Im Folgenden bringen wir eine Pressemitteilung der allgemeinen Studierendenvertretung AStA, der Initiative Friedliche Uni Augsburg und des Sozialistischen Deutschen Studentenbundes (SDS) Augsburg zur Einführung einer Zivilklausel. Die Pressemitteilung vom 8.12.2015 trägt den Titel Keine Rüstungsforschung an der Uni Augsburg – Erste Zivilklausel in Bayern? Anschließend dokumentieren wir den kompletten Antrag, wie er in der Erweiterten Universitätsleitung (EULe) am 16. Dezember gestellt wird.

Keine Rüstungsforschung an der Uni Augsburg – Erste Zivilklausel in Bayern?

Sehr geehrte Damen und Herren,

Anbei eine Pressemitteilung der allgemeinen Studierendenvertretung AStA, der Initiative Friedliche Uni Augsburg und des SDS Augsburg zur Einführung einer Zivilklausel.

Mit friedlichen Grüßen,

Karl Geller für den AStA Uni Augsburg

Pressemitteilung 8.12.2015

Am 16. Dezember entscheidet die Erweiterte Universitätsleitung (EULe) der Uni Augsburg über einen Antrag der Studierenden zur Zivilklausel, der Rüstungsforschung an der Universität einschränken soll. Augsburg wäre damit die erste Hochschule in Bayern und 28te Hochschule in Deutschland, die dieses klare Bekenntnis zur zivilen Ausrichtung von Wissenschaft formuliert.

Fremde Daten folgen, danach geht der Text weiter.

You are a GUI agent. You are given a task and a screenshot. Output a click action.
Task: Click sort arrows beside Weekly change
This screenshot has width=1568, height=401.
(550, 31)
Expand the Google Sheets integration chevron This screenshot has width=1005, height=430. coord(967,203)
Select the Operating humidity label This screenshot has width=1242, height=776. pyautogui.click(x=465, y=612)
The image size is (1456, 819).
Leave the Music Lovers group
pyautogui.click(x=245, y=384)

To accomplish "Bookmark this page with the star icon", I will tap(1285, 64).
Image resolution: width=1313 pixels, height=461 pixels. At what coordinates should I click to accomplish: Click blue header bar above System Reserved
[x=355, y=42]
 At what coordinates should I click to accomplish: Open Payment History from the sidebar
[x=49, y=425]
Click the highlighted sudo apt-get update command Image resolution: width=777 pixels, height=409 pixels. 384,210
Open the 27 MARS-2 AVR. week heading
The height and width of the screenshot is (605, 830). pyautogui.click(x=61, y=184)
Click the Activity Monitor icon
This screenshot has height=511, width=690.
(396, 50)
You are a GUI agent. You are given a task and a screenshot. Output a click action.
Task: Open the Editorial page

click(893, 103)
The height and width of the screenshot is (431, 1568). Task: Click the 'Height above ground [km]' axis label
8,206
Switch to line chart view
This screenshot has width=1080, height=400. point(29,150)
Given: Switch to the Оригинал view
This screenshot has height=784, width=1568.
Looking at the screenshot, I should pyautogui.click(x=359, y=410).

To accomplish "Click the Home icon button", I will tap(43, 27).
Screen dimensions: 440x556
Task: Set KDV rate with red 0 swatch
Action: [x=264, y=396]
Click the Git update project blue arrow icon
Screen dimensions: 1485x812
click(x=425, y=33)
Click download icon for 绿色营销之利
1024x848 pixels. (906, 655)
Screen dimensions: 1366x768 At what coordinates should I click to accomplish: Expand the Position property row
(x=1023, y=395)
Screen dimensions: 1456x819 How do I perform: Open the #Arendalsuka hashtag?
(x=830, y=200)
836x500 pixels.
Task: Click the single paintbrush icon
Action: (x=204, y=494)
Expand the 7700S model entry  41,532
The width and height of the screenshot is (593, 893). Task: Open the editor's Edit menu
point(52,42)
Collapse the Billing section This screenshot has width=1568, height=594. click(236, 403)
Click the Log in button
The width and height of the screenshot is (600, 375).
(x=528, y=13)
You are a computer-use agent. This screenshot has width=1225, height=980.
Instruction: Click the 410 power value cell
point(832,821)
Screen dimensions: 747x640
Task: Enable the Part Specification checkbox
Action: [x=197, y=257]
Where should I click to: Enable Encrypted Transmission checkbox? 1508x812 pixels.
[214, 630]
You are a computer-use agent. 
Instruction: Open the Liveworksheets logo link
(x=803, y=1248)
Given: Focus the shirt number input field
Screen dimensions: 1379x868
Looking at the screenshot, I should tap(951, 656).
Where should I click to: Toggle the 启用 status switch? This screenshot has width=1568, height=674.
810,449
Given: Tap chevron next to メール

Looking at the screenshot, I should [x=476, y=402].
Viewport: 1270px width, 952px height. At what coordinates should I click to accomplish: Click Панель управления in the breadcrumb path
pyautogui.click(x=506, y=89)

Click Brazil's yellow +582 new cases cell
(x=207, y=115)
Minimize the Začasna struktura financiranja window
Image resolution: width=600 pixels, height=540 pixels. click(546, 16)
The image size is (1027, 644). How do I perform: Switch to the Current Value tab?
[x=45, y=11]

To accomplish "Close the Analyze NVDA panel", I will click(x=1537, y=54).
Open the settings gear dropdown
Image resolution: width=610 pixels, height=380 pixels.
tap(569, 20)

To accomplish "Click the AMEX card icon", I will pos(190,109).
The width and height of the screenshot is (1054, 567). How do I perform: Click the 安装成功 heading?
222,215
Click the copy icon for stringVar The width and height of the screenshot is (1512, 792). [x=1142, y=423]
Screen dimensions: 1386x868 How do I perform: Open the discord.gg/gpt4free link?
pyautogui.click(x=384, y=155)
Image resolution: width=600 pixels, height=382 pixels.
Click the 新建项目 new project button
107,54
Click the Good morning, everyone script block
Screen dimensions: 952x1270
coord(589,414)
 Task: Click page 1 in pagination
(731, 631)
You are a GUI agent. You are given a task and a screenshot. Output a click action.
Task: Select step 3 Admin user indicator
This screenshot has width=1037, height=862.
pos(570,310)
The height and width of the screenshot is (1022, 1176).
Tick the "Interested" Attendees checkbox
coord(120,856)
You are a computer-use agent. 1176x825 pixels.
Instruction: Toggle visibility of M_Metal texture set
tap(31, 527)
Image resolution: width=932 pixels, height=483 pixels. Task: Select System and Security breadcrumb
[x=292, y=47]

Bereits über 500  Augsburger Studierende und 34 Initiativen aus Universität, Stadtgesellschaft und überregionalen Gruppierungen für Frieden in der Wissenschaft fordern die Universitätsleitung in einem offenen Brief auf, ihrem Leitspruch, „Scientia et Conscientia“ – „Wissenschaft durch Verantwortung“, gerecht zu werden und sich klar gegen Rüstungsforschung zu positionieren.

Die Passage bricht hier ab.